A bunch of non-experts trying to parse the technical definitions of these terms is guaranteed to define the word ‘fruitless’. None of us knows what the fuck we’re talking about, and a few college-level psych courses or some pop-psych books by Malcolm Gladwell isn’t going to suddenly make this a useful endeavor.


#187

Sure, it’s definitely bad behavior. But like many bad habits, I don’t think it warrants a new law.

I was just trying to illustrate the fact that variable rewards are ubiquitous when you look closely, and not always pernicious. Your brain responds to them for good reasons! Sometimes.


#188

This seems to be the entire crux of your argument. That’s fine, but it’s … like … an opinion, man.


#189

I’m not denying these laws are hard to enforce, but they exist and are manifold. Many, many countries have censorship/certification laws expressed in terms of the psychologicla effects on children.

Eh? It is explicitly illegal to buy cigarettes or alcohol on behalf of a minor.


#190

Actually, my argument is it doesn’t warrant a new law because it would be very difficult or impossible to define “gambling” in a way that includes loot boxes but doesn’t affect a bunch of other things that we like. That’s still my opinion, man, but at least it’s open to refutation.

The biggest counterargument right now seems to be that loot boxes should be regulated because they cause an “addiction”, but I don’t think that stands up to scrutiny.

Yeah, way back when I wrote that (i.e. this morning!) we were up in arms about that disastrous financial consequences of loot boxes. So in retrospect, I guess I should have written “Any law designed to protect children financially …”

Now we seem to have moved on to the disastrous psychotropic consequences of loot boxes, which I find quite dubious but at least your example is better suited.


#191

I think addiction vs. compulsion is a semantic argument that gets the issue at hand lost in the weeds (as many of the best arguments do).

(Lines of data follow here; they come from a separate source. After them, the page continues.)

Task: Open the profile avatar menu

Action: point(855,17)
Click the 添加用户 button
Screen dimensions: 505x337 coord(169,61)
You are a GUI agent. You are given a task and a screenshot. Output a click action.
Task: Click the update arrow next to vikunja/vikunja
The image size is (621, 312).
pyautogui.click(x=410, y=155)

Any prohibitive law will have unintended/undesirable consequences. Can’t go over 65 on the highway? I may be late for work and lose my job. Can’t steal? I may go hungry/not be able to afford that sweet, new graphics card. So just the presence of these undesirable outcomes shouldn’t preclude a law being in force (assuming you’re okay with speed limits and laws against thievery). I think the real question seems to be whether such laws balance the good and the bad in a favorable manner.


#192

Did someone call for a psychology major?

Nope I am stepping away from this shit. Seriously, there is some science out there on addiction, including addiction caused by rewards. Heck, Diablo is built on this stuff.
My thesis touches on it a bit, but more on decision making and less on the addictive aspect of it. When I get a chance, I will post some of the research I have come across. Most can be found in google, I am sure.


#193

Sure, and just to clarify: I don’t think loot boxes are “gambling”, and I don’t think they are “addictive”. But they are a nuisance, and of course we can always target particular nuisances with specific regulation be it annoying forms of IAP or annoying selfie sticks. I think self-regulation would be better, but legislation is always an option.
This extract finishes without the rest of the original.